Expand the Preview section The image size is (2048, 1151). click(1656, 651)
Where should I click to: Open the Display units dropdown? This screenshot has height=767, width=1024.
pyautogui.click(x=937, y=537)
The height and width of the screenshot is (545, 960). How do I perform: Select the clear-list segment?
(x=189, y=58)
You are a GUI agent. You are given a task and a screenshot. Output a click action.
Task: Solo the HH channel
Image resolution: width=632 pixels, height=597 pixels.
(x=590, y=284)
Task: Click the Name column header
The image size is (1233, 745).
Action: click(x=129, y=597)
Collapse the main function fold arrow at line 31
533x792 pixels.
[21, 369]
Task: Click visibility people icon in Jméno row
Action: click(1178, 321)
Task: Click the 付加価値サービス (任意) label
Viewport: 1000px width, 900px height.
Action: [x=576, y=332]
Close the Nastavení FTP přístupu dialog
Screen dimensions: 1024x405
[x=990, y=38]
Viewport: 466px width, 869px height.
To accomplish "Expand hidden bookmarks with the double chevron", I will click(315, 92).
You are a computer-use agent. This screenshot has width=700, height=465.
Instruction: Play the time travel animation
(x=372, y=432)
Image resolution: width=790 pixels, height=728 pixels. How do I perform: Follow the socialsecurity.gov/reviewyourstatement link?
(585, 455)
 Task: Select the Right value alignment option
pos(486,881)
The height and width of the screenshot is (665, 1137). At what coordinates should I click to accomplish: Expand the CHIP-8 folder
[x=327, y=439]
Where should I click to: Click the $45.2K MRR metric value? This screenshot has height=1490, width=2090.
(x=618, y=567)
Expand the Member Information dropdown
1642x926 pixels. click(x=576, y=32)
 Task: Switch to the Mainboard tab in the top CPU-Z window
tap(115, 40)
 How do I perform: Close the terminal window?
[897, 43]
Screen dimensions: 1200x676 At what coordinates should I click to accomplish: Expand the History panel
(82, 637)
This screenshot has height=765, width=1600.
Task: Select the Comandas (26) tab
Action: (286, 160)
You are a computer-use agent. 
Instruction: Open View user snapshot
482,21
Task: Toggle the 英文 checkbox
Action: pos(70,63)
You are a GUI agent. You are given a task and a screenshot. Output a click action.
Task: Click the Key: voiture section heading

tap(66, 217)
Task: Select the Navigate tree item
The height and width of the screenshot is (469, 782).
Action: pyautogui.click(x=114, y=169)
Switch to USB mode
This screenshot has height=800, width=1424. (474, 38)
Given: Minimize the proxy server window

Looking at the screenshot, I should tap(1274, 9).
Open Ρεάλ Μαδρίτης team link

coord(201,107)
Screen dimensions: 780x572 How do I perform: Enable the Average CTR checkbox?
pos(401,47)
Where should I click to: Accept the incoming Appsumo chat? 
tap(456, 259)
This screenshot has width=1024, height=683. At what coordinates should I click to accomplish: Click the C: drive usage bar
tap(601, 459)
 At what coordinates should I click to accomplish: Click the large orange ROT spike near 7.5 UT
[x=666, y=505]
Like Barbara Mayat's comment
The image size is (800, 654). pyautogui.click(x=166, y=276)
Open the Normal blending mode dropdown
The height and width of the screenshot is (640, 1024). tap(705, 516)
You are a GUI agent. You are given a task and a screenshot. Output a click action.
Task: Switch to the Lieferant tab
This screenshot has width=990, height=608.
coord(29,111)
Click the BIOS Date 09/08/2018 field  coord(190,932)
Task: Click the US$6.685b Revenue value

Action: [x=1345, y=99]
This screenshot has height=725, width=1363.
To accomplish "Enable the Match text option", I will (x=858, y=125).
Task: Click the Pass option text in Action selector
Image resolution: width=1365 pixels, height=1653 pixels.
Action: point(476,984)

#####

Problem to work on =
Repeat the lines from the start of the records through the line containing "Action: [x=576, y=332]", inclusive.

Solution to this exercise =
Expand the Preview section The image size is (2048, 1151). click(1656, 651)
Where should I click to: Open the Display units dropdown? This screenshot has height=767, width=1024.
pyautogui.click(x=937, y=537)
The height and width of the screenshot is (545, 960). How do I perform: Select the clear-list segment?
(x=189, y=58)
You are a GUI agent. You are given a task and a screenshot. Output a click action.
Task: Solo the HH channel
Image resolution: width=632 pixels, height=597 pixels.
(x=590, y=284)
Task: Click the Name column header
The image size is (1233, 745).
Action: click(x=129, y=597)
Collapse the main function fold arrow at line 31
533x792 pixels.
[21, 369]
Task: Click visibility people icon in Jméno row
Action: click(1178, 321)
Task: Click the 付加価値サービス (任意) label
Viewport: 1000px width, 900px height.
Action: [x=576, y=332]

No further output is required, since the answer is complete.